Polars: how to add a column with numerical?

Question:

in pandas

df['new'] = a

where a is a numerical Series or just a number.
while in polars we can add a char

df.with_column(
 [
  pl.all(),
  pl.lit('str').alias('new')
 ]
)

but how to add a numerical Series or a number as a new column in polars?
Notice that the new numerical Series is not in the original df, it is a result of some computation.

Asked By: lemmingxuan

||

Answers:

Let’s start with this DataFrame:

import polars as pl
df = pl.DataFrame(
    {
        "col1": [1, 2, 3, 4, 5],
    }
)
print(df)
shape: (5, 1)
┌──────┐
│ col1 │
│ ---  │
│ i64  │
╞══════╡
│ 1    │
├╌╌╌╌╌╌┤
│ 2    │
├╌╌╌╌╌╌┤
│ 3    │
├╌╌╌╌╌╌┤
│ 4    │
├╌╌╌╌╌╌┤
│ 5    │
└──────┘

To add a scalar (single value)

Use polars.lit.

my_scalar = -1
df.with_column(pl.lit(my_scalar).alias("col_scalar"))
shape: (5, 2)
┌──────┬────────────┐
│ col1 ┆ col_scalar │
│ ---  ┆ ---        │
│ i64  ┆ i32        │
╞══════╪════════════╡
│ 1    ┆ -1         │
├╌╌╌╌╌╌┼╌╌╌╌╌╌╌╌╌╌╌╌┤
│ 2    ┆ -1         │
├╌╌╌╌╌╌┼╌╌╌╌╌╌╌╌╌╌╌╌┤
│ 3    ┆ -1         │
├╌╌╌╌╌╌┼╌╌╌╌╌╌╌╌╌╌╌╌┤
│ 4    ┆ -1         │
├╌╌╌╌╌╌┼╌╌╌╌╌╌╌╌╌╌╌╌┤
│ 5    ┆ -1         │
└──────┴────────────┘

You can also choose the datatype of the new column using the dtype keyword.

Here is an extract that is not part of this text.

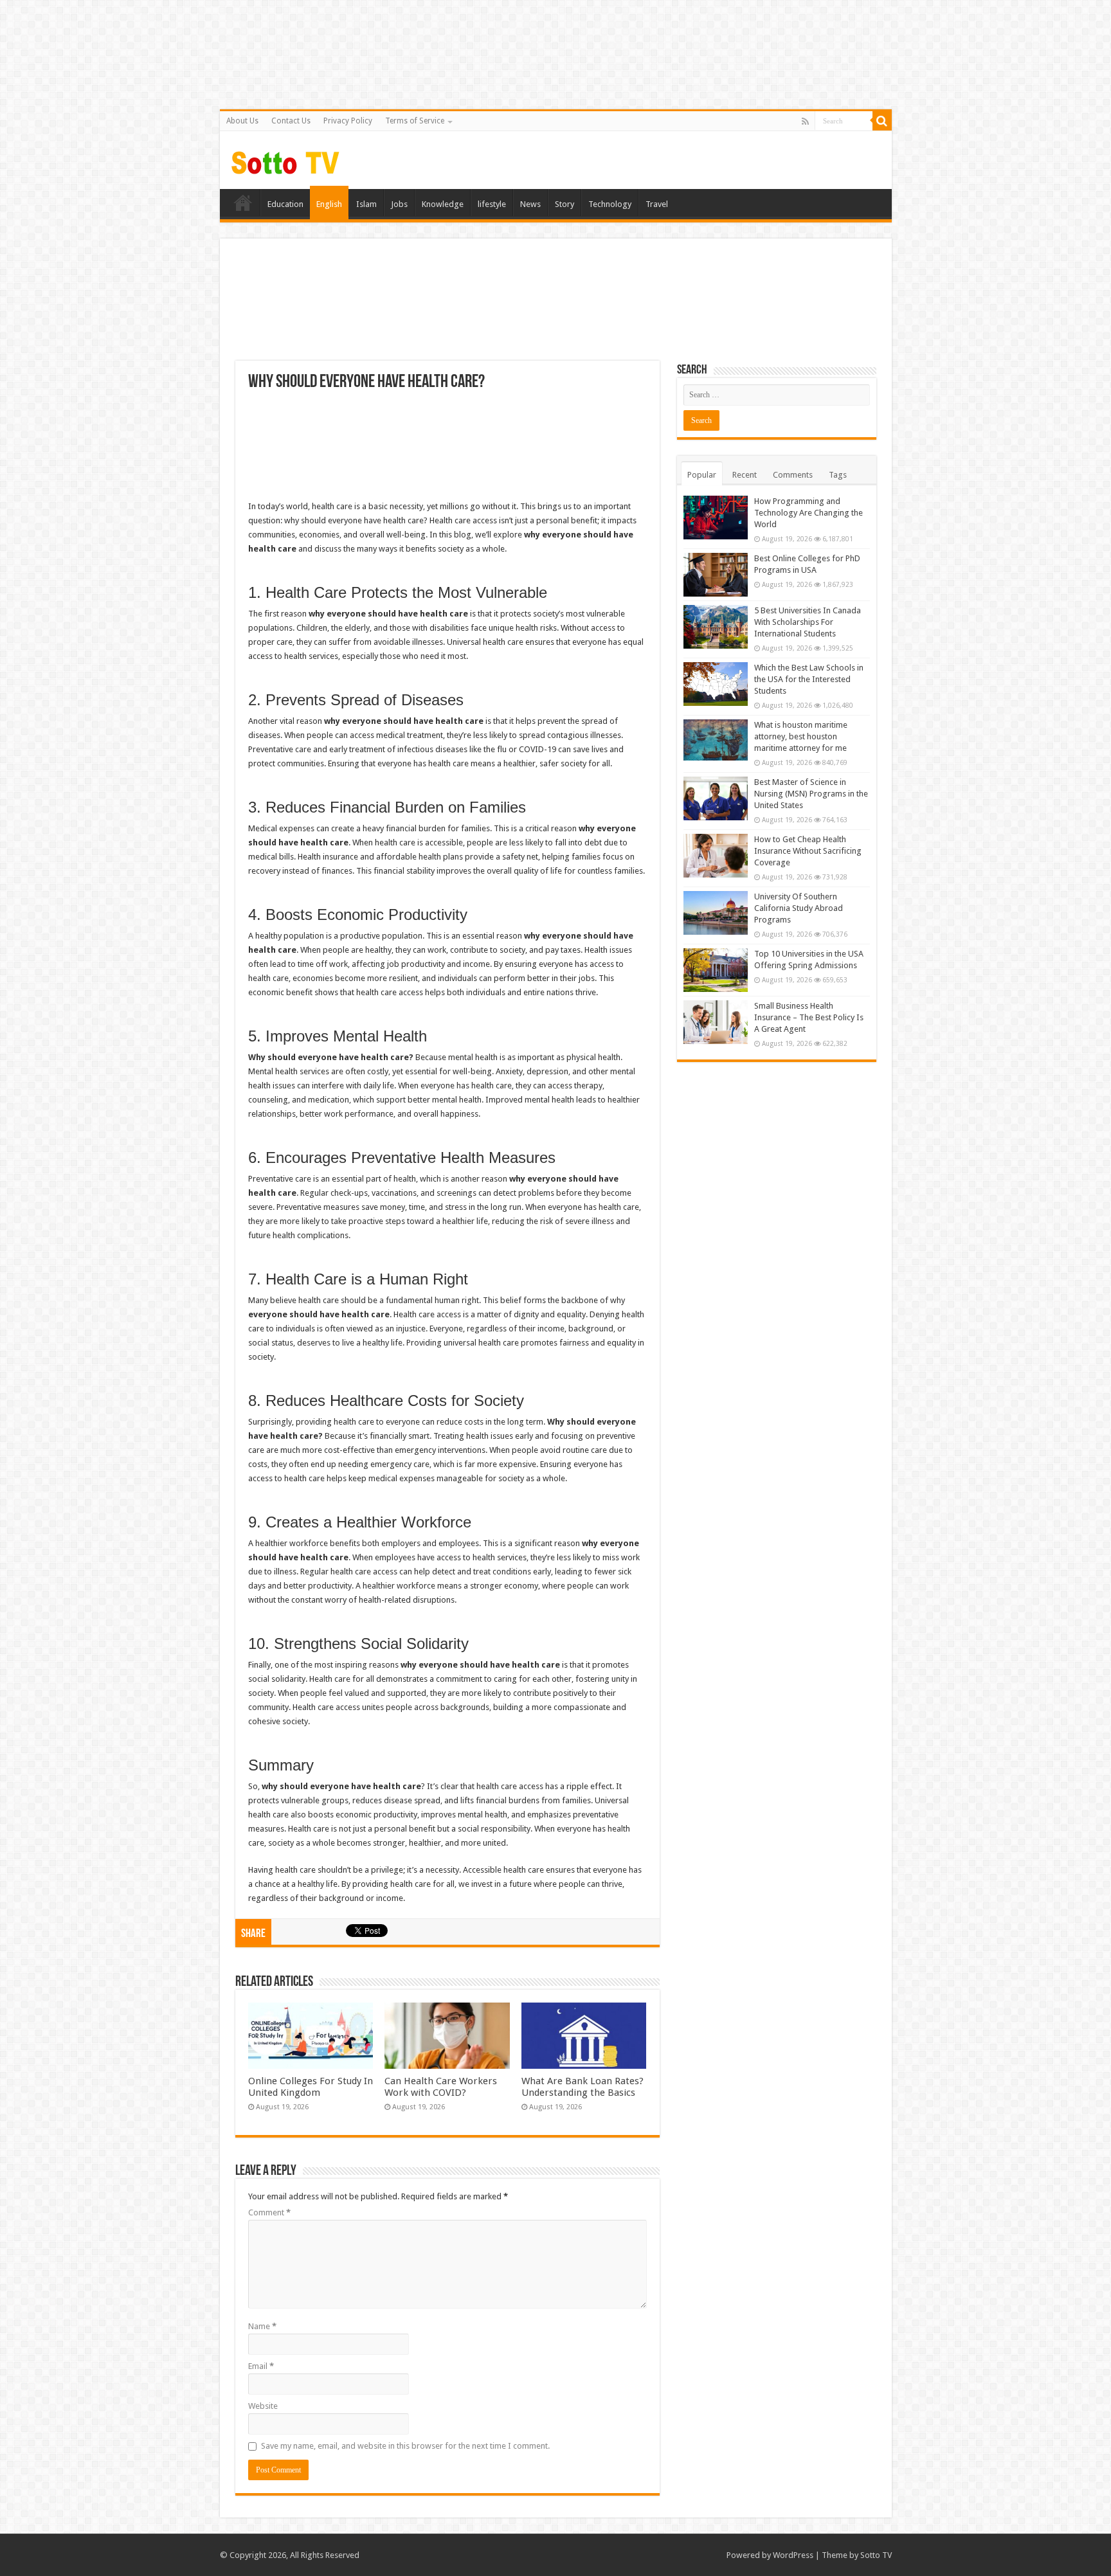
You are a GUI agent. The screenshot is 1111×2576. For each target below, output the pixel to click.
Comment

df.with_column(pl.lit(my_scalar, dtype=pl.Float64).alias("col_scalar_float"))
shape: (5, 2)
┌──────┬──────────────────┐
│ col1 ┆ col_scalar_float │
│ ---  ┆ ---              │
│ i64  ┆ f64              │
╞══════╪══════════════════╡
│ 1    ┆ -1.0             │
├╌╌╌╌╌╌┼╌╌╌╌╌╌╌╌╌╌╌╌╌╌╌╌╌╌┤
│ 2    ┆ -1.0             │
├╌╌╌╌╌╌┼╌╌╌╌╌╌╌╌╌╌╌╌╌╌╌╌╌╌┤
│ 3    ┆ -1.0             │
├╌╌╌╌╌╌┼╌╌╌╌╌╌╌╌╌╌╌╌╌╌╌╌╌╌┤
│ 4    ┆ -1.0             │
├╌╌╌╌╌╌┼╌╌╌╌╌╌╌╌╌╌╌╌╌╌╌╌╌╌┤
│ 5    ┆ -1.0             │
└──────┴──────────────────┘

To add a list

To add a list of values (perhaps from some external computation), use the polars.Series constructor and provide a name to the Series constructor.

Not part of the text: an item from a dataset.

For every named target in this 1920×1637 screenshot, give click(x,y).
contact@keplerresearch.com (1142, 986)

my_list = [10, 20, 30, 40, 50]
df.with_column(pl.Series(name="col_list", values=my_list))
shape: (5, 2)
┌──────┬──────────┐
│ col1 ┆ col_list │
│ ---  ┆ ---      │
│ i64  ┆ i64      │
╞══════╪══════════╡
│ 1    ┆ 10       │
├╌╌╌╌╌╌┼╌╌╌╌╌╌╌╌╌╌┤
│ 2    ┆ 20       │
├╌╌╌╌╌╌┼╌╌╌╌╌╌╌╌╌╌┤
│ 3    ┆ 30       │
├╌╌╌╌╌╌┼╌╌╌╌╌╌╌╌╌╌┤
│ 4    ┆ 40       │
├╌╌╌╌╌╌┼╌╌╌╌╌╌╌╌╌╌┤
│ 5    ┆ 50       │
└──────┴──────────┘

You can use the dtype keyword to control the datatype of the new series, if needed.

df.with_column(pl.Series(name="col_list", values=my_list, dtype=pl.Float64))
shape: (5, 2)
┌──────┬──────────┐
│ col1 ┆ col_list │
│ ---  ┆ ---      │
│ i64  ┆ f64      │
╞══════╪══════════╡
│ 1    ┆ 10.0     │
├╌╌╌╌╌╌┼╌╌╌╌╌╌╌╌╌╌┤
│ 2    ┆ 20.0     │
├╌╌╌╌╌╌┼╌╌╌╌╌╌╌╌╌╌┤
│ 3    ┆ 30.0     │
├╌╌╌╌╌╌┼╌╌╌╌╌╌╌╌╌╌┤
│ 4    ┆ 40.0     │
├╌╌╌╌╌╌┼╌╌╌╌╌╌╌╌╌╌┤
│ 5    ┆ 50.0     │
└──────┴──────────┘

To add a Series

If you already have a Series, you can just provide a reference to it.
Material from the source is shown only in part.